PROBLEM DESCRIPTION: Please output only the lines running from the one that contains "Refund Policy (981, 1463)" through the last line of the data below, exactly as they stand, with no pictures.

Stored records

━━━

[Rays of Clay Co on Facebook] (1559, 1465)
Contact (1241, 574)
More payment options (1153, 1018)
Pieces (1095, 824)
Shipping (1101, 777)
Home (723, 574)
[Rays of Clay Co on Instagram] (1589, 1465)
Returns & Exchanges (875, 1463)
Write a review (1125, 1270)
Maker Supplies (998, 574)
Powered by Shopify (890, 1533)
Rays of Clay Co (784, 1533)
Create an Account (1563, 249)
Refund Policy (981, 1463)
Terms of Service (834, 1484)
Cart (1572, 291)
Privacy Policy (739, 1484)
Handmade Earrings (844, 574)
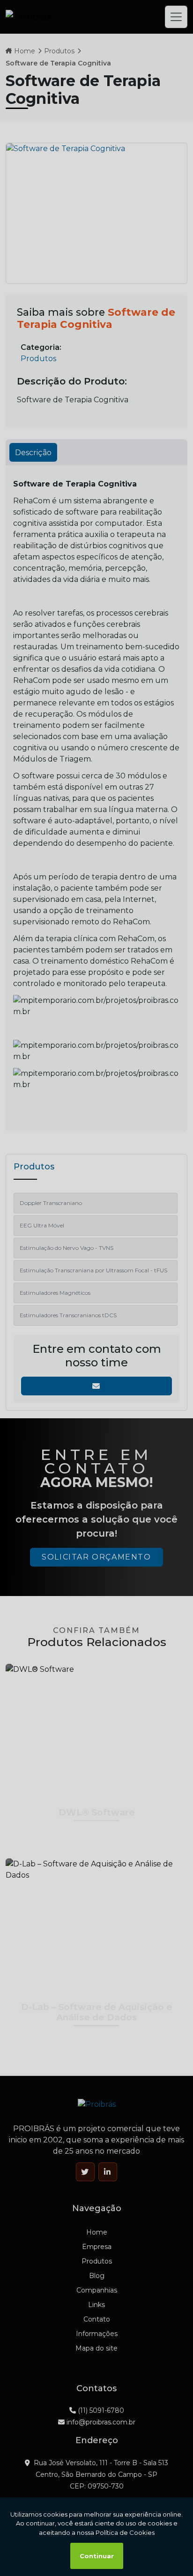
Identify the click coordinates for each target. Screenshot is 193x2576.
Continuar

━━━

REPLY TO THE EXERCISE:
Refund Policy (981, 1463)
Terms of Service (834, 1484)
Cart (1572, 291)
Privacy Policy (739, 1484)
Handmade Earrings (844, 574)
Identify the click coordinates for each target. Screenshot is 193x2576.
Continuar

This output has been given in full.